Brother Bernard described the Christmas Blend as “bold, dark, and flavorful” and told LifeSiteNews what different coffees were added to the Brazilian beans before deciding he didn’t want to give all the monks’ coffee secrets away.
There are about 35 men in Our Lady of Guadalupe Monastery; four young men are new postulants and Brother Bernard estimated that there were three or four new professions in 2020. In an email to LifeSiteNews, his fellow Benedictine Brother Brendan stated that the average age of the community is “around 30 years old.”
Brother Bernard explained that the community is a priory with a prior, Father Cyprian Rodriguez, rather than an abbey with an abbot, and that their life is “completely traditional,” complete with Matins said at 3:30 AM.
“And then we have a little time we call Lectio Divino, when we have reading in our cells, and then we have Lauds, and then we have breakfast, and then morning chores,” Brother Bernard explained.
“We have a farm... We have a very [stable] life, and we have a lot of the original type of things that monks did years ago.

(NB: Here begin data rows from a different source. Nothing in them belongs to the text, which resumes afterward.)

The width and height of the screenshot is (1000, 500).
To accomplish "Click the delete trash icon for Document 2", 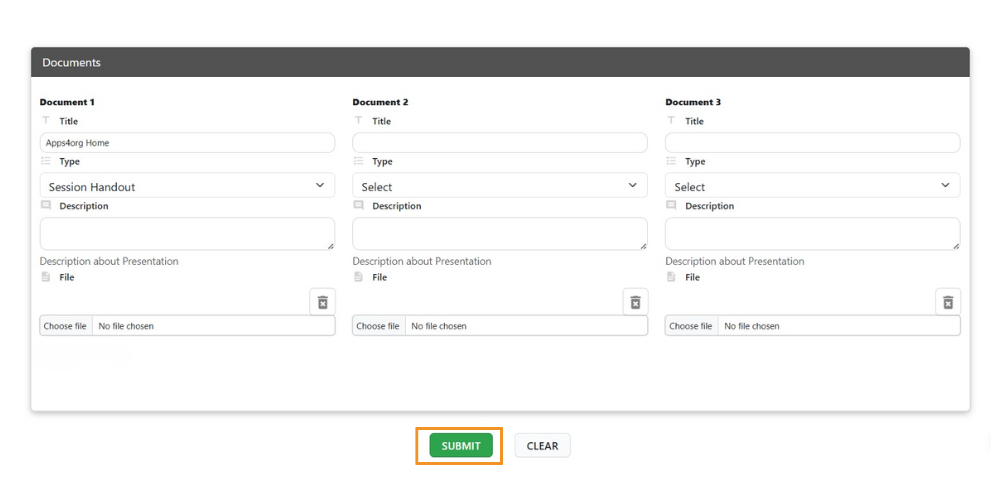I will pos(635,302).
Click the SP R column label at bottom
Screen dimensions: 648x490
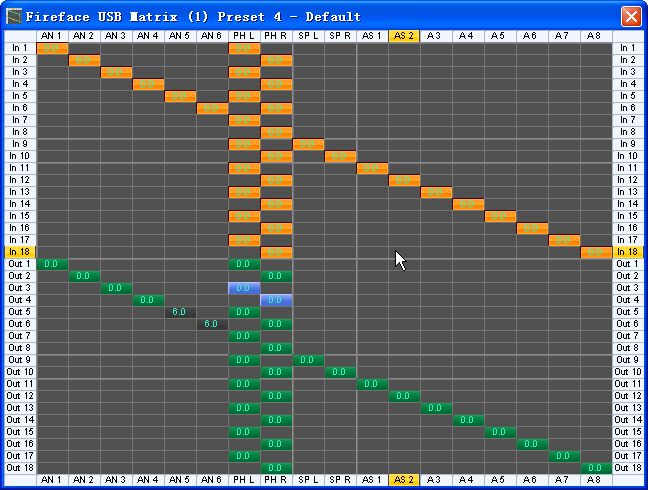click(x=340, y=481)
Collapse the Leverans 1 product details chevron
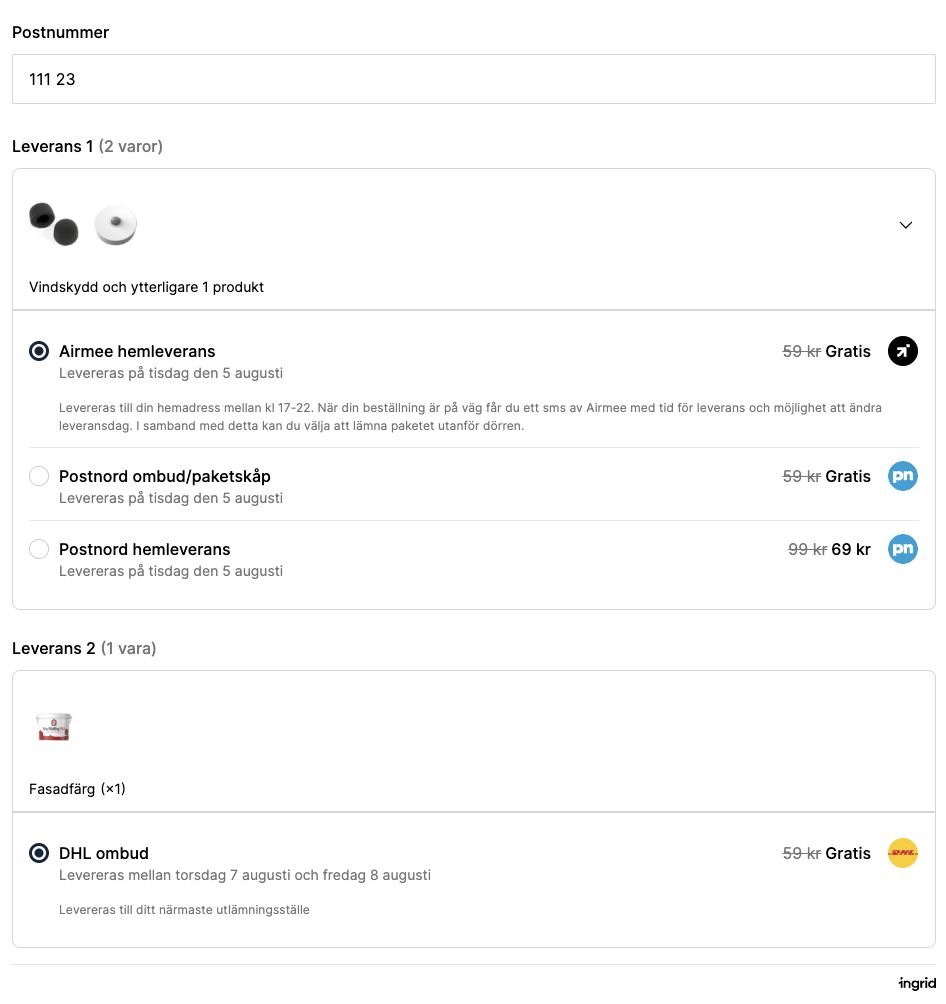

It’s a step back into the Middle Ages, except that we have internet and stuff like that to sell our coffee.”
Less stable is the composition of the community. Asked if the monastery had lost any monks this year, Brother Bernard said that monks “come and go,” which is just a part of life.
“It’s hard to get in, it’s easy to leave, in a sense,” he said.

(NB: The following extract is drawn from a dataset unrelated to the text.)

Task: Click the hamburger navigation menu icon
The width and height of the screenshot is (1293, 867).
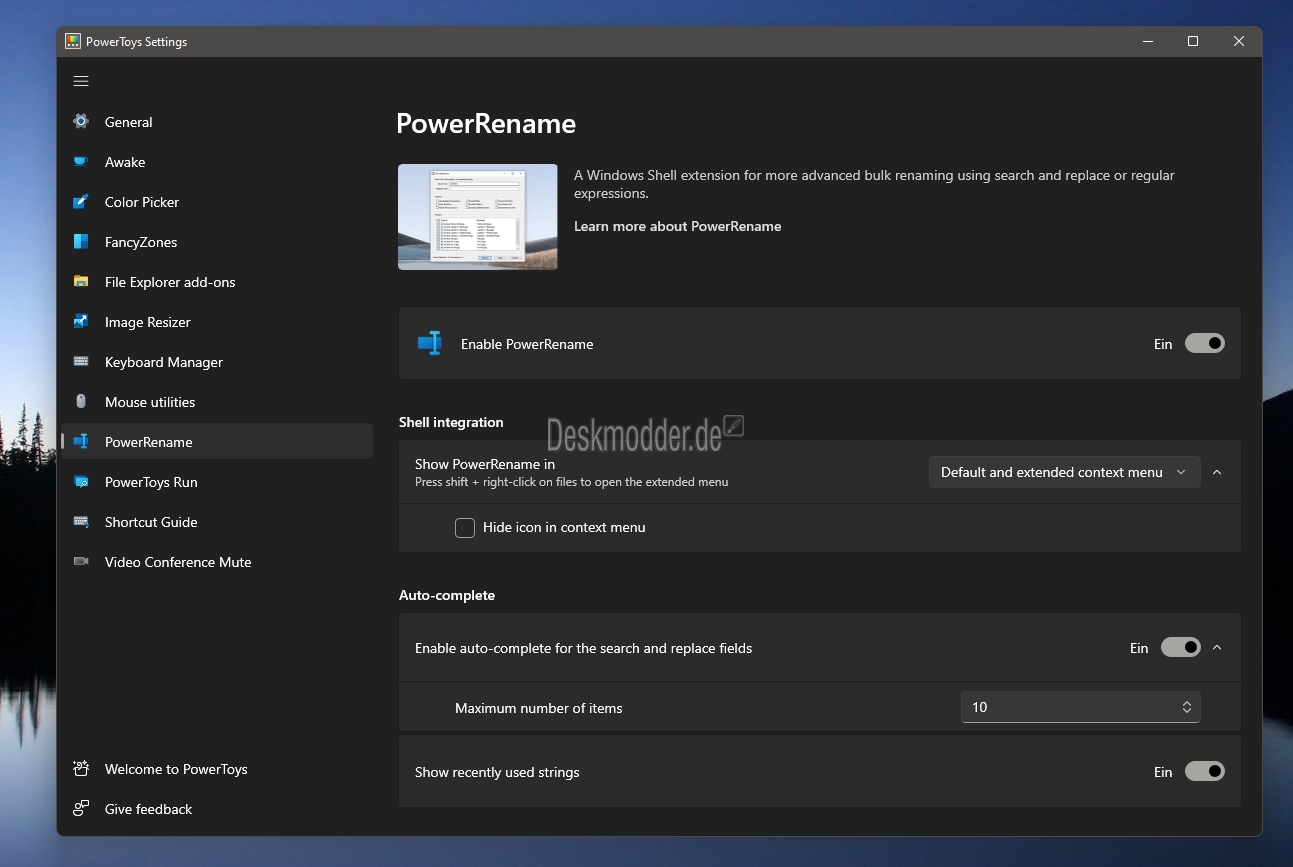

“A lot of people have what we call a ‘temporary vocation’ where God allows them to get their lives together and then they go out and get married. So that happens a lot. Generally, it’s a slow building process.”
But Brother Bernard himself was a founding member and has been with the community for 26 years. As well as being a crisis pregnancy counsellor in his earthly life, he was an architect.
“I designed things, but I never really built them by hand,” he told LifeSiteNews.
“And now I build everything. The [monastery] tower you see, I laid the blocks. We’re building a little City on the Hill, like the Lord says in the Gospels. Benedictines are known for being on the mountain tops, the Cistercians in the valleys.”
One of the monks’ dreams for the future is to help more local pro-life groups raise funds for their activities by expanding their “Cafe 4 Life” program.
“Cafe 4 Life is the way we wholesale coffee," Brother Bernard explained.
“We make enough to help us continue our work, and support our sisters and ourselves […] and the pro-life groups can raise the funds on the wholesaled coffee, maybe $3 or $4 a bag, and they raise money for their local ministries.”
Brother Bernard first got the idea of the monastery coffee production when in 2010 he was sent down to Brazil by the prior, as an architect, to help brother Benedictines rebuild their church. The American monk was impressed by how good the Brazilian coffee was. Today his community imports their coffee from “everywhere,” sourcing it in Oakland, California, but their principal coffee still comes from a small family-run producer in Brazil.
“We make our own custom blends,” Brother Bernard said and estimated that the monks currently produce about 43,200 pounds of coffee a year.
Meanwhile, the COVID-19 outbreak has had little impact on monastic life. Brother Brendan told LifeSiteNews in his email that the monks still receive daily inquiries daily from visitors asking if they can come and visit, and they do allow a limited number of visitors to their chapel and monastery grounds.
“Thank God we’ve been able to continue our work, our construction, and our production,” Brother Bernard told LifeSiteNews.
“Actually, our coffee production probably went up during [COVID] because people are home, they’re drinking lots of coffee, and [coffee] makes you happy.”